**Data extracts:**
┏━━
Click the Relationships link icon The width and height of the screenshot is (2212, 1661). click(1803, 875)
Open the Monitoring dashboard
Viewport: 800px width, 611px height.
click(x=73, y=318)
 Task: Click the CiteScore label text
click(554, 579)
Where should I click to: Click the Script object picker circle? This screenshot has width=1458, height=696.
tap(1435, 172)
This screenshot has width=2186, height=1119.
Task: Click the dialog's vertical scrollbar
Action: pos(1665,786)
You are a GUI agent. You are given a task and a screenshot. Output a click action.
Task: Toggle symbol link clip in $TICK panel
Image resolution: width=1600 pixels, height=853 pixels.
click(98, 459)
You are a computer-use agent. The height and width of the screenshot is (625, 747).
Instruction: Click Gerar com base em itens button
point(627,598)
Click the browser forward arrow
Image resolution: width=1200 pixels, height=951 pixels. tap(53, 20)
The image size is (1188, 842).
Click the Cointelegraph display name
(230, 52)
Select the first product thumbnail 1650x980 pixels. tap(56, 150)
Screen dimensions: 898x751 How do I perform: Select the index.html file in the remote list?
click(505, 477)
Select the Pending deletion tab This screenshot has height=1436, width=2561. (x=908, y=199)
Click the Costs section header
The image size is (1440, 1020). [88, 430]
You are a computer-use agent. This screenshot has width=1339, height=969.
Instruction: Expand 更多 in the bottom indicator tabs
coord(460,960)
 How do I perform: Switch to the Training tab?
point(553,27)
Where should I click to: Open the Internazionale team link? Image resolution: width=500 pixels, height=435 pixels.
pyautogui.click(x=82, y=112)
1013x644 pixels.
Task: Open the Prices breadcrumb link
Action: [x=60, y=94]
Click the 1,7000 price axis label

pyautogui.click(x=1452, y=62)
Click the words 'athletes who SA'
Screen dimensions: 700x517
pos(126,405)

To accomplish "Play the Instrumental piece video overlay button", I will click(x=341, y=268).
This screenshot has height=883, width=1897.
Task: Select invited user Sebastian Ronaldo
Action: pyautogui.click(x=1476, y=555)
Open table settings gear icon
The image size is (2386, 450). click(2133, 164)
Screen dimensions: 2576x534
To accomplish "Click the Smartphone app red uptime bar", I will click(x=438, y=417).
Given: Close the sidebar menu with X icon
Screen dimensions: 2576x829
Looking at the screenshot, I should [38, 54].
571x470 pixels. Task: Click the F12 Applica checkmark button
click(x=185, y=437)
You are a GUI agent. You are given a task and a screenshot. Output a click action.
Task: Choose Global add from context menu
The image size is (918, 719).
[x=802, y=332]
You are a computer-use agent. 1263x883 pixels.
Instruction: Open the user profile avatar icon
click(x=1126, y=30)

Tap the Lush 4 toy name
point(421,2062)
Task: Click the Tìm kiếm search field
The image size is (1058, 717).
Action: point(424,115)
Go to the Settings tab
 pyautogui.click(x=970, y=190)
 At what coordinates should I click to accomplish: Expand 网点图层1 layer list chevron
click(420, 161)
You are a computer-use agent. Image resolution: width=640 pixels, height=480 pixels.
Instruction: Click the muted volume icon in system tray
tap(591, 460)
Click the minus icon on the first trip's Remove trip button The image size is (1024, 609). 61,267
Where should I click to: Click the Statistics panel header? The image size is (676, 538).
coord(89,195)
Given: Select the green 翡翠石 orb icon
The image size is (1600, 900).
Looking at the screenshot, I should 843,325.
┗━━
**Work task:** All of the entries above need to be output again exactly.

**Finished exercise:**
Click the Relationships link icon The width and height of the screenshot is (2212, 1661). click(1803, 875)
Open the Monitoring dashboard
Viewport: 800px width, 611px height.
click(x=73, y=318)
 Task: Click the CiteScore label text
click(554, 579)
Where should I click to: Click the Script object picker circle? This screenshot has width=1458, height=696.
tap(1435, 172)
This screenshot has width=2186, height=1119.
Task: Click the dialog's vertical scrollbar
Action: pos(1665,786)
You are a GUI agent. You are given a task and a screenshot. Output a click action.
Task: Toggle symbol link clip in $TICK panel
Image resolution: width=1600 pixels, height=853 pixels.
click(98, 459)
You are a computer-use agent. The height and width of the screenshot is (625, 747).
Instruction: Click Gerar com base em itens button
point(627,598)
Click the browser forward arrow
Image resolution: width=1200 pixels, height=951 pixels. tap(53, 20)
The image size is (1188, 842).
Click the Cointelegraph display name
(230, 52)
Select the first product thumbnail 1650x980 pixels. tap(56, 150)
Screen dimensions: 898x751 How do I perform: Select the index.html file in the remote list?
click(505, 477)
Select the Pending deletion tab This screenshot has height=1436, width=2561. (x=908, y=199)
Click the Costs section header
The image size is (1440, 1020). [88, 430]
You are a computer-use agent. This screenshot has width=1339, height=969.
Instruction: Expand 更多 in the bottom indicator tabs
coord(460,960)
 How do I perform: Switch to the Training tab?
point(553,27)
Where should I click to: Open the Internazionale team link? Image resolution: width=500 pixels, height=435 pixels.
pyautogui.click(x=82, y=112)
1013x644 pixels.
Task: Open the Prices breadcrumb link
Action: [x=60, y=94]
Click the 1,7000 price axis label

pyautogui.click(x=1452, y=62)
Click the words 'athletes who SA'
Screen dimensions: 700x517
pos(126,405)

To accomplish "Play the Instrumental piece video overlay button", I will click(x=341, y=268).
This screenshot has height=883, width=1897.
Task: Select invited user Sebastian Ronaldo
Action: pyautogui.click(x=1476, y=555)
Open table settings gear icon
The image size is (2386, 450). click(2133, 164)
Screen dimensions: 2576x534
To accomplish "Click the Smartphone app red uptime bar", I will click(x=438, y=417).
Given: Close the sidebar menu with X icon
Screen dimensions: 2576x829
Looking at the screenshot, I should [38, 54].
571x470 pixels. Task: Click the F12 Applica checkmark button
click(x=185, y=437)
You are a GUI agent. You are given a task and a screenshot. Output a click action.
Task: Choose Global add from context menu
The image size is (918, 719).
[x=802, y=332]
You are a computer-use agent. 1263x883 pixels.
Instruction: Open the user profile avatar icon
click(x=1126, y=30)

Tap the Lush 4 toy name
point(421,2062)
Task: Click the Tìm kiếm search field
The image size is (1058, 717).
Action: point(424,115)
Go to the Settings tab
 pyautogui.click(x=970, y=190)
 At what coordinates should I click to accomplish: Expand 网点图层1 layer list chevron
click(420, 161)
You are a computer-use agent. Image resolution: width=640 pixels, height=480 pixels.
Instruction: Click the muted volume icon in system tray
tap(591, 460)
Click the minus icon on the first trip's Remove trip button The image size is (1024, 609). 61,267
Where should I click to: Click the Statistics panel header? The image size is (676, 538).
coord(89,195)
Given: Select the green 翡翠石 orb icon
The image size is (1600, 900).
Looking at the screenshot, I should 843,325.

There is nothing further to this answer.